Une simple pièce de 2 euros pourrait valoir près de 3 000 euros. Le cas reste rare, mais il rappelle une règle essentielle : la valeur d’une monnaie ne dépend pas seulement du chiffre inscrit dessus.
La 2 euros Grace Kelly reste l’exemple le plus spectaculaire
À Monaco, en 2007, une pièce de 2 euros a été émise pour commémorer les 25 ans de la disparition de la princesse Grace Kelly. Son tirage — c’est-à-dire le nombre d’exemplaires frappés — aurait été limité à 20 001 pièces.
Cette rareté explique son attrait auprès des collectionneurs. D’après une estimation de CGB Numismatique mentionnée en 2021, cette pièce pourrait atteindre entre 2 800 et 3 000 euros, selon son état de conservation.

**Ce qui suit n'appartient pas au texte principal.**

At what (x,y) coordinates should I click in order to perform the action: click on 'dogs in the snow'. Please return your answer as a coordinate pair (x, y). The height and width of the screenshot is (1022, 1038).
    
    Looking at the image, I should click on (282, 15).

La « valeur faciale » correspond au montant inscrit sur la pièce : ici, 2 euros. La « valeur numismatique », elle, désigne le prix qu’un collectionneur est prêt à payer pour une monnaie rare, recherchée ou historiquement intéressante. Dans ce cas, l’écart entre les deux peut être considérable.
Les anciens francs peuvent aussi réserver des surprises
Les pièces en francs français intéressent toujours les collectionneurs, notamment lorsque leur production a été limitée. La 2 francs Semeuse de 1990 a été frappée à seulement 15 011 exemplaires. Une autre version, la 2 francs Semeuse 1991 en piéfort d’argent, n’existe qu’à 50 exemplaires.
Un « piéfort » est une pièce frappée sur un flan plus épais que la version courante. Ces monnaies sont souvent produites en très petites quantités, parfois pour des essais, des présentations ou des collectionneurs.
Le « millésime », c’est-à-dire l’année inscrite sur la pièce, joue aussi un rôle majeur. Deux pièces visuellement proches peuvent avoir des valeurs très différentes si l’une a été produite massivement et l’autre en quantité limitée.
Les pièces en or ajoutent une valeur métal
Les pièces en or disposent d’un avantage particulier : même lorsqu’elles ne sont pas extrêmement rares, elles conservent une valeur liée au métal précieux qu’elles contiennent.
La 20 francs Marianne Coq, bien connue des épargnants français et belges, contient 6,45 grammes d’or à 900 millièmes. Cela signifie que 90 % de son poids correspond à de l’or pur, le reste étant composé d’autres métaux destinés à rendre la pièce plus résistante.
Un exemplaire de 1910 a été vendu 630 euros en 2025 selon CGB Numismatique. Sa valeur repose donc sur deux éléments : le cours de l’or et l’intérêt des collectionneurs.
Ce point est important dans le contexte actuel. Entre fin 2025 et début 2026, l’once d’or — soit 31,1 grammes — est passée d’environ 3 000 dollars à près de 5 600 dollars, avant une correction d’environ 30 %. Malgré ce repli, les prix restent élevés par rapport à 2024. Pour les pièces en or, cette volatilité peut influencer rapidement les estimations.
L’état de conservation fait souvent la différence
Pour évaluer une pièce, plusieurs critères comptent : le millésime, le tirage, l’état, les variantes, les erreurs de frappe et la composition métallique.
Une « erreur de frappe » désigne un défaut survenu lors de la fabrication : décalage, inscription anormale, mauvais métal ou détail manquant. Certaines erreurs attirent fortement les collectionneurs, à condition d’être authentifiées.
L’état reste déterminant. Rayures, traces de nettoyage, coups sur la tranche ou usure des reliefs peuvent réduire fortement la valeur. Il est déconseillé de nettoyer une pièce rare : un simple polissage peut détruire une partie de son intérêt pour les collectionneurs.
Les prix affichés en ligne ne suffisent pas
Les annonces sur internet peuvent donner une première idée, mais elles ne constituent pas une preuve de valeur. Un prix affiché n’est pas un prix vendu. Seules les transactions réellement conclues sur des pièces comparables permettent d’obtenir une estimation fiable.
Pour une pièce rare, une expertise professionnelle reste recommandée. Une vente aux enchères peut aussi permettre de confronter la pièce à de vrais acheteurs, surtout si elle est en bon état ou accompagnée d’un certificat.
Avant toute démarche, mieux vaut inventorier les pièces, photographier les deux faces, noter les années et éviter toute manipulation excessive. Dans un tiroir, une boîte héritée ou un ancien porte-monnaie, la surprise peut venir d’un détail minuscule : une année, un tirage limité, un métal précieux ou une variante oubliée.